START
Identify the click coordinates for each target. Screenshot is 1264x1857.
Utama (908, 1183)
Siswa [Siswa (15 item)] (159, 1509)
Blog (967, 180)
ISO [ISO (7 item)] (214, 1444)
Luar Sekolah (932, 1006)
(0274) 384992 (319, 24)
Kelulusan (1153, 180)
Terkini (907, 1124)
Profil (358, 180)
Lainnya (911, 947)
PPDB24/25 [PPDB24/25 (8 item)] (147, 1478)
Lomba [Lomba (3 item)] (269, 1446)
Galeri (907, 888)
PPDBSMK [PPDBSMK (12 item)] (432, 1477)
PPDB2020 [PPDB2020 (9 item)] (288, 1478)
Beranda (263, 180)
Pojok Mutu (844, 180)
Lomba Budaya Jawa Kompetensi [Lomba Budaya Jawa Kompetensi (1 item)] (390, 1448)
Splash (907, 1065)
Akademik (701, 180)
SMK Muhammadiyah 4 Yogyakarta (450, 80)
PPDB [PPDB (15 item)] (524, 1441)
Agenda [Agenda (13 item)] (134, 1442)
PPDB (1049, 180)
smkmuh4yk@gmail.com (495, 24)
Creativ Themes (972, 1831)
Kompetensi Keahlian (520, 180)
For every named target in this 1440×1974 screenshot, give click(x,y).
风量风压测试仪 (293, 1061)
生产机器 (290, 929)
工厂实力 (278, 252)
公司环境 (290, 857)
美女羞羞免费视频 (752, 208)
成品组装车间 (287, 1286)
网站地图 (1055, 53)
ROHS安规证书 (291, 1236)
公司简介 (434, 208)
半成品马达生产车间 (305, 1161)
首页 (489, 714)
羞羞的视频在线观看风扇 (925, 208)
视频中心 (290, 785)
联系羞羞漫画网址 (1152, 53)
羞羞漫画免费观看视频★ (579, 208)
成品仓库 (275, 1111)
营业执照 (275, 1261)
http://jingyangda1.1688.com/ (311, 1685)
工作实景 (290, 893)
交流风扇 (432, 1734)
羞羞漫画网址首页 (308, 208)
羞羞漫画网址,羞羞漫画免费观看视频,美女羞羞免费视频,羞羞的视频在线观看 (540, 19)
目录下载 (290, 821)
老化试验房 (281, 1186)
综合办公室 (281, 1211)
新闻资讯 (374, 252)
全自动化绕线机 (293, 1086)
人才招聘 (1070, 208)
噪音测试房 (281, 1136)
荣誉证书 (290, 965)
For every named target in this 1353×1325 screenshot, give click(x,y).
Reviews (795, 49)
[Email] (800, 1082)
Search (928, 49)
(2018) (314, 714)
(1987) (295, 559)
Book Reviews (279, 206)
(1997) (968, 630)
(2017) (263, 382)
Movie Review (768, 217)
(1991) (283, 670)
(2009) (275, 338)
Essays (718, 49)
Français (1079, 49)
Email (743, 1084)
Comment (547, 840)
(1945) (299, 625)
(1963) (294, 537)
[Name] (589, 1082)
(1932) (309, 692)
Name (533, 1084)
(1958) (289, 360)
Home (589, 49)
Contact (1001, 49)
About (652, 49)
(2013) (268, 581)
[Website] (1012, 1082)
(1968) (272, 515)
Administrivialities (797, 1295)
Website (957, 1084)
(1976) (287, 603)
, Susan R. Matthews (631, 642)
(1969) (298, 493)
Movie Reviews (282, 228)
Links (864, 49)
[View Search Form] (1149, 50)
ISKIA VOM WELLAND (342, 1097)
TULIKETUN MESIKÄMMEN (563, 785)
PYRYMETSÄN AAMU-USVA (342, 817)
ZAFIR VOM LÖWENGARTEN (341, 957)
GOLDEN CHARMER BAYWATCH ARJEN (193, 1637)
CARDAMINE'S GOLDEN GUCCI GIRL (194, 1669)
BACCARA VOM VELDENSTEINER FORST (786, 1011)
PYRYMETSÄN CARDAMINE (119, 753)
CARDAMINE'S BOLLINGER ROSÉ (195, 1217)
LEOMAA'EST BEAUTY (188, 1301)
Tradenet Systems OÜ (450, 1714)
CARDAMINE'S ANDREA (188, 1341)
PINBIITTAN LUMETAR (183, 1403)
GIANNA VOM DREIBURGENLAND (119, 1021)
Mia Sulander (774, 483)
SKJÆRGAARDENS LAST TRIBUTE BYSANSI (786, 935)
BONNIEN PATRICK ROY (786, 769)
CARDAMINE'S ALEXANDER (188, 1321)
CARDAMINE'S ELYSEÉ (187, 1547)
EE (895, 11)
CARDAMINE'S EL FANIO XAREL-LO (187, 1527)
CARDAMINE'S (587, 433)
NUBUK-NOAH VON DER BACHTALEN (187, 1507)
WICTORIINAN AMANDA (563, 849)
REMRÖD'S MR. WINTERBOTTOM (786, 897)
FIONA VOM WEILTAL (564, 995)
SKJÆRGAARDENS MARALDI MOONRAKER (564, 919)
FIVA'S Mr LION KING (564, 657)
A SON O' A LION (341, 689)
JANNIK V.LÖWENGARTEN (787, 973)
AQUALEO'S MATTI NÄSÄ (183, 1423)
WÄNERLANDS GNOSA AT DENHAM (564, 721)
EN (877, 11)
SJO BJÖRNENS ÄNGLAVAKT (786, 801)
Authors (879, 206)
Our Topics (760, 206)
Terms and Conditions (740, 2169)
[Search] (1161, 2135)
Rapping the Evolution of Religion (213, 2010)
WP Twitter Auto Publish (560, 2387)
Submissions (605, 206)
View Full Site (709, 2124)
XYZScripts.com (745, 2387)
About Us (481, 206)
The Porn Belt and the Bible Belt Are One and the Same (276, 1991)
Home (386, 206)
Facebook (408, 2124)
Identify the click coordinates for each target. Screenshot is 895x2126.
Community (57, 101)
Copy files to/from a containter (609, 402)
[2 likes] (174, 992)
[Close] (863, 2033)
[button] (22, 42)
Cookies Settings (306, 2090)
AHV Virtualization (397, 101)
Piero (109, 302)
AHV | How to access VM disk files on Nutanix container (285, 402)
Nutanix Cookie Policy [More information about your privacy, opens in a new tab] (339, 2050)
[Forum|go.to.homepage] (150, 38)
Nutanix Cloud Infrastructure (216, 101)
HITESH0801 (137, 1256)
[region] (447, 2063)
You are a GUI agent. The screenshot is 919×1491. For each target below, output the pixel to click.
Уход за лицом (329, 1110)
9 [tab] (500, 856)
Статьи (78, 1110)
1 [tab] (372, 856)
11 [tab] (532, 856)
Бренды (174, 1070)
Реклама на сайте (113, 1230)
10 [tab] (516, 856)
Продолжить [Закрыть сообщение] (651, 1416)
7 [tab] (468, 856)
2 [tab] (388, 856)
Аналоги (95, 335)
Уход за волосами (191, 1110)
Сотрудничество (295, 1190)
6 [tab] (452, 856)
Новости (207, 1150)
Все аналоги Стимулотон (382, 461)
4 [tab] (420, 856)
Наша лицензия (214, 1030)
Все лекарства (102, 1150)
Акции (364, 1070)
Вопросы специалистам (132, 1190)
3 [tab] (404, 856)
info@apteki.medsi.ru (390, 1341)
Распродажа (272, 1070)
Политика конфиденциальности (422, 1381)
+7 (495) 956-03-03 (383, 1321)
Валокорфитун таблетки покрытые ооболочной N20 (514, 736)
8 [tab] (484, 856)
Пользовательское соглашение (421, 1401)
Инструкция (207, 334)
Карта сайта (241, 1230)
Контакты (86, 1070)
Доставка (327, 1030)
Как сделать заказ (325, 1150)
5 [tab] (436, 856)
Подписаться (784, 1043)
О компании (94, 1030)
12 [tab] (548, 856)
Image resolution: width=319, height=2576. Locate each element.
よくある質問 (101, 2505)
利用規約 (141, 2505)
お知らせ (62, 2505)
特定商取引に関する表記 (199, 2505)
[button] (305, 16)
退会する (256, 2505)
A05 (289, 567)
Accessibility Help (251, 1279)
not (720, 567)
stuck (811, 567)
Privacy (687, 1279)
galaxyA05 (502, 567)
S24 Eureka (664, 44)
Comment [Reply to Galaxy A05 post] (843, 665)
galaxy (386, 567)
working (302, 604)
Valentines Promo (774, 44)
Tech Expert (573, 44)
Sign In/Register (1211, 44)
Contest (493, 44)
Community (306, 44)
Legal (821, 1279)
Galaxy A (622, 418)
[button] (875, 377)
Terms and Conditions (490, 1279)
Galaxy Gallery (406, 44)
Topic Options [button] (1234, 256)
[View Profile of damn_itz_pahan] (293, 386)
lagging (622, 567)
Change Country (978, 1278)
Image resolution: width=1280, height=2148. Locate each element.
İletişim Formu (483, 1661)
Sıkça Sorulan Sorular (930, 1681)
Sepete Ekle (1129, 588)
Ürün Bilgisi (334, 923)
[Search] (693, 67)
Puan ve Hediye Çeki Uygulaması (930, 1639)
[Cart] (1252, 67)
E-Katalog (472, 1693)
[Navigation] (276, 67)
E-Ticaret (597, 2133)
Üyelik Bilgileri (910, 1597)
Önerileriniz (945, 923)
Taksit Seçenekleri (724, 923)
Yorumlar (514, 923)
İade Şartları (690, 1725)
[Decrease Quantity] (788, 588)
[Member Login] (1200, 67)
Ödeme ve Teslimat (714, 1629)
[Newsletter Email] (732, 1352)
END
YOUR TASK:
Please rewrite the lines from the first one through the line with "PPDB [PPDB (15 item)] (524, 1441)", changing "Kelulusan" to "Lulusan" and leaving everything else as it is.

RESPONSE TO THE TASK:
Identify the click coordinates for each target. Screenshot is 1264x1857.
Utama (908, 1183)
Siswa [Siswa (15 item)] (159, 1509)
Blog (967, 180)
ISO [ISO (7 item)] (214, 1444)
Luar Sekolah (932, 1006)
(0274) 384992 (319, 24)
Lulusan (1153, 180)
Terkini (907, 1124)
Profil (358, 180)
Lainnya (911, 947)
PPDB24/25 [PPDB24/25 (8 item)] (147, 1478)
Lomba [Lomba (3 item)] (269, 1446)
Galeri (907, 888)
PPDBSMK [PPDBSMK (12 item)] (432, 1477)
PPDB2020 [PPDB2020 (9 item)] (288, 1478)
Beranda (263, 180)
Pojok Mutu (844, 180)
Lomba Budaya Jawa Kompetensi [Lomba Budaya Jawa Kompetensi (1 item)] (390, 1448)
Splash (907, 1065)
Akademik (701, 180)
SMK Muhammadiyah 4 Yogyakarta (450, 80)
PPDB [PPDB (15 item)] (524, 1441)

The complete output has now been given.